Ontario’s Sub-$500,000 Home Share Rises to 24% as Condo Slump Drives Market Rebalancing
Published on: Jun 24, 2026

Affordability gains are concentrated in the condo segment, with low-priced supply still scarce across detached and townhome stock. The share of Ontario residential properties valued under C$500,000 has climbed to nearly 24 per cent, up from 17 per cent in 2022, as a correction in the condominium sector ushers in a structural rebalancing of the province’s real estate market, fresh data from the Municipal Property Assessment Corp. shows.

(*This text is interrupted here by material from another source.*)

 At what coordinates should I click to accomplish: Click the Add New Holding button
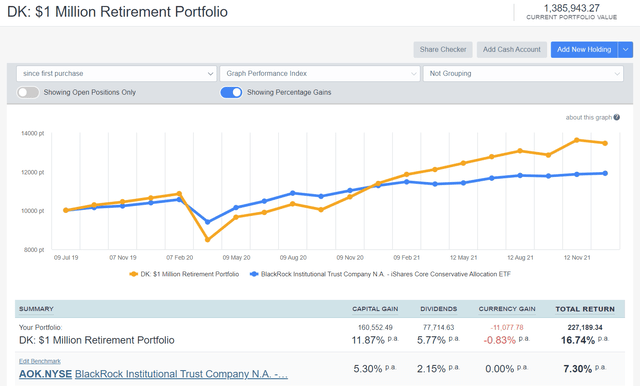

Despite four consecutive years of growth in lower-priced inventory, the figure remains a fraction of levels seen a decade ago. In 2016, 67 per cent of Ontario homes sat below the C$500,000 mark, reflecting a historic runup in prices that has permanently shifted the market’s price centre higher. At the opposite end of the spectrum, homes valued above C$1 million now account for roughly one-quarter of total stock, down from a 2022 peak of 35 per cent, as the pandemic-era housing boom continues to unwind.

Condominiums are driving nearly all of the recent affordability improvement. As of 2026, 46 per cent of units in the segment fall below the C$500,000 threshold — a doubling from 24 per cent just four years earlier. The gains are far more muted across other housing types: only 5 per cent of townhouses are now priced under C$500,000, up marginally from a 2022 low of 3 per cent but a steep drop from 69 per cent in 2016. Semi-detached and detached homes follow the same downward trajectory, with 15 per cent and 18 per cent respectively below the price point, compared with 52 per cent and 60 per cent a decade ago.

The shift is also reshaping regional affordability across the province. Between 2022 and 2026, the number of Ontario municipalities with a median home value above C$750,000 fell to 65 from 105. Communities on the fringes of the Greater Toronto and Hamilton Area — including Kitchener, Waterloo, Cambridge, Hamilton, Collingwood and Kawartha Lakes — have recorded the sharpest pullback, with a majority of homes now dipping below the C$750,000 mark after topping that threshold in 2022. The trend is expanding the geographic pool of options for buyers priced out of Toronto’s core, the report noted.

“The past decade has reshaped Ontario’s housing market, and while prices remain elevated, there have been corrections from peak conditions,” Greg Martino, MPAC’s chief assessor and data officer, said in a statement, adding that the data signals “a rebalancing in the housing market.”

Still, the recovery in affordability remains narrowly concentrated in the condo sector, with tight low-priced supply persisting across ground-related housing. The report suggests Ontario is still years away from regaining the broad-based accessibility it had a decade ago, even as the pullback from 2022’s market highs extends to more communities.